How many joules of energy do thermocouples produce per temperature difference?

r/

I understand heat (or more specifically the transfer of heat) can produce electricity through something called a thermocouple by running a wire through something hot to the side of something cold. What equation determines the amount of joules produced based on the temperature difference and the size of the wire?

Can thermocouples be used to cool and power a spacecraft, station, or satellite? I hear it gets really hot in space when exposed directly to the sun but really cold on the other side not exposed to the sun. The movie Armageddon” had a line about the temperature of space in the sun verses in the shade being very different and I would think a metal wire would radiate heat very easily in a near vacuum.

Comments

  1. _matterny_ Avatar

    Depends on the size of the thermocouple and the metals involved in the bimetallic junction. Not a lot though, far less than 1.

  2. FormerlyMauchChunk Avatar

    It doesn’t produce energy. It’s a change in resistance over a temperature range.

  3. grumpyfishcritic Avatar

    The magic word you’re looking to research is the seebeck effect.

  4. NickSenske2 Avatar

    Look into radio-thermal generators. They use a radioactive material and peltier generator for power. They’re extremely inefficient and low power, but very reliable

  5. CraziFuzzy Avatar

    Arguably, if the solar heat flux is significant, it is likely still far more efficient to collect that energy in PV cells than through thermoelectric effects. This is why most satellites that orbit our earth, where sun is plentiful, use solar panels, while deep space and extraplanetary probes were more often powered by RTG’s

  6. green__1 Avatar

    basically thermocouples produce tiny tiny tiny amounts of energy, it’s enough to be useful when coupled with sensitive measuring equipment to measure a difference in temperature, however it’s pretty much useless to be used for powering anything.

  7. nsfbr11 Avatar

    What you are talking about is the Seebeck effect. Yes, you can generate electricity using it. In fact deep space spacecraft that travel too far away from the sun are powered by RTGs, or Radioisotope Thermoelectric Generators are based on this fact.

  8. Bakkster Avatar

    I’m an electrical engineer who has done systems engineering for satellites, so I can help.

    > Can thermocouples be used to cool and power a spacecraft, station, or satellite?

    Power, yes. This is what a radioisotope thermal generator does. These are commonly used for deep space probes, or any other spacecraft that can’t reliably use solar panels.

    Peltier devices can be and are used in spacecraft, but they don’t actually cool the spacecraft as a whole down. They actually add heat to the spacecraft, because they’re not perfectly efficient (quite inefficient, actually).

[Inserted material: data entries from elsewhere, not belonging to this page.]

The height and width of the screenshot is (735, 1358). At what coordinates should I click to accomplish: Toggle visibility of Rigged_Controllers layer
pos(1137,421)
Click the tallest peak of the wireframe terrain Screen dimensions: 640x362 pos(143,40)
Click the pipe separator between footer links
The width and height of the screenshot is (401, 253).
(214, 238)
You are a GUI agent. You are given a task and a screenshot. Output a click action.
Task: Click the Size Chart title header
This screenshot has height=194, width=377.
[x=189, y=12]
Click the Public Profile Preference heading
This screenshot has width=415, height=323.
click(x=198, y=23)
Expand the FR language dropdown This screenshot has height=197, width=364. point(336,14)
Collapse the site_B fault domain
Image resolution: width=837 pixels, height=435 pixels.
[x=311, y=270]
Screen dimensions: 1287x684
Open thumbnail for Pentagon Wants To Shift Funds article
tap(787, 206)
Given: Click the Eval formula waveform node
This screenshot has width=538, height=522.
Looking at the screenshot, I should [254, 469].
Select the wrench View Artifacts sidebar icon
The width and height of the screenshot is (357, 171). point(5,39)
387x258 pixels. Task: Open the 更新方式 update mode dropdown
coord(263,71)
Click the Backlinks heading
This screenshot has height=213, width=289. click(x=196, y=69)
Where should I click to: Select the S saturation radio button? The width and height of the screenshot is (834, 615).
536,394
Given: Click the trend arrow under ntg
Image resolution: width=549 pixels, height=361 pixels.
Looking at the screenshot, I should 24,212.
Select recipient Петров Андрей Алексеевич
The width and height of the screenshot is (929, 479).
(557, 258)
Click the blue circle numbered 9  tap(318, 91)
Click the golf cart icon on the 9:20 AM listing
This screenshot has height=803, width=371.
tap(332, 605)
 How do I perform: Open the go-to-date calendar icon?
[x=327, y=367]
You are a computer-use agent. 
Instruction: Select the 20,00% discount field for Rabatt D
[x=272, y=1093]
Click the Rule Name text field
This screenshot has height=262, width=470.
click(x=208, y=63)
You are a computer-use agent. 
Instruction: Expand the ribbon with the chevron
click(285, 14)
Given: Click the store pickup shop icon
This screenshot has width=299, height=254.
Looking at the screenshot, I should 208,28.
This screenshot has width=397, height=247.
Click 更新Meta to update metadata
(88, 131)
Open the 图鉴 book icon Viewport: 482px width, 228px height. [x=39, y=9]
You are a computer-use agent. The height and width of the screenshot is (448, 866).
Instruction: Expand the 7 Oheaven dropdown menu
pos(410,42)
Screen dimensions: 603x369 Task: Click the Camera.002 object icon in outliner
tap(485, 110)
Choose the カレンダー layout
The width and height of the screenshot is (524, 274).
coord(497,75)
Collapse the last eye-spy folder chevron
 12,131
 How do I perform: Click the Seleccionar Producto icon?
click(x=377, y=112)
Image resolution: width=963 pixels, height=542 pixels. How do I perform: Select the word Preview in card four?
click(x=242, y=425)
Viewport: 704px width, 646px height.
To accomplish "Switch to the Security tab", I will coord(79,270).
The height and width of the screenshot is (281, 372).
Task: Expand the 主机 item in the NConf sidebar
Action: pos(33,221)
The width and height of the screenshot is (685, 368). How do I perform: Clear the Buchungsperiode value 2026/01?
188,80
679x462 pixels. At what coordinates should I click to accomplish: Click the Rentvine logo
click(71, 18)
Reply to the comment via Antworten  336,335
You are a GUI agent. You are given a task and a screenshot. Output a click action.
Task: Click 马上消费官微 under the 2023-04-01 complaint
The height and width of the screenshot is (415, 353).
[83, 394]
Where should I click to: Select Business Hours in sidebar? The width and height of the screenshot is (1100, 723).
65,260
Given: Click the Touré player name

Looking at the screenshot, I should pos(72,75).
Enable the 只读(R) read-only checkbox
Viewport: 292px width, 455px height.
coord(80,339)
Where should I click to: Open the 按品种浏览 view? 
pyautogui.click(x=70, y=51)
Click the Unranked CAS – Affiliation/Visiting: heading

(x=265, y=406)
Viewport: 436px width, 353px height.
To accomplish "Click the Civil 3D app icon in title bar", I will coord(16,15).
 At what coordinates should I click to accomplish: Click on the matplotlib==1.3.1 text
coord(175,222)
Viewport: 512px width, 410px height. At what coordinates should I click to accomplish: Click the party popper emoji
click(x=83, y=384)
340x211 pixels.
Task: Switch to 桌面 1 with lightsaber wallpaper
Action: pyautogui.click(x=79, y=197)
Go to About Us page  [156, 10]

    They do move heat around, though, which can be helpful for keeping specific components (usually processors) from overheating. But ideally you want to limit the need for active heat management, using passive thermal management instead. Especially since it takes more power to move more heat, so you’d use a peltier for a hot chip or two, and a heat pipe from the full electronics to the radiator (which works on radiative cooling, basically the energy of the blackbody radiation). But even here, you’d rather design the satellite to be able to keep within its operating range solely with passive heat management.

    > I hear it gets really hot in space when exposed directly to the sun but really cold on the other side not exposed to the sun.

    This is true, but it’s primarily an issue for the sunny/dark parts of the orbit, rather than the two sides of the spacecraft. The average temperature at the hottest and coldest parts of an orbit are typically many times larger than the difference in the sunny and dark sides of the satellite while in the sun. Mostly because the metal the satellite is made from conducts heat so well from the hot side to the cold side.

    In short, there’s not enough of a temperature difference to make a big peltier device practical. And even if you did, the power output would vary as the satellite entered the sunlight, warmed up, and evened out. Add on the efficiency difference, and it’s just so much more convenient and consistent to use solar panels instead.

    I can try and answer any follow-up questions you have.

  9. LukeSkyWRx Avatar

    You are wanting the field of thermoelectrics those devices do as you are describing.

  10. SalsaMan101 Avatar

    I work with satellites in college and I can tell you that this wouldn’t really work! Depending on your satellite and your ADCS, your ability to keep a temperature differential is pretty hard without serious effort (ie James Webb). It’s just not reasonable to get enough power from thermocouples and solar radiation without serious commitment that can be achieved with solar panels. In general, your satellite is going to normalize in temperature fairly fast and even at the hottest your normal LEO orbit gets… it’s not hot enough for thermocouples to viable. But… some satellites do use thermocouples to generate electricity! RTG’s use nuclear fuel to generate the temperature gradient and thermocouples to generate power.

    You’re looking for seebeck coefficient but it’s important to note that the voltage is tiny for thermocouples. The 500+ thermocouples in an RTG with a huge temperature gradient produce maximum a few hundred watts (I think the most powerful RTG flown only ever produced 300 watts and it was huge ( .5m diameter and 1m long).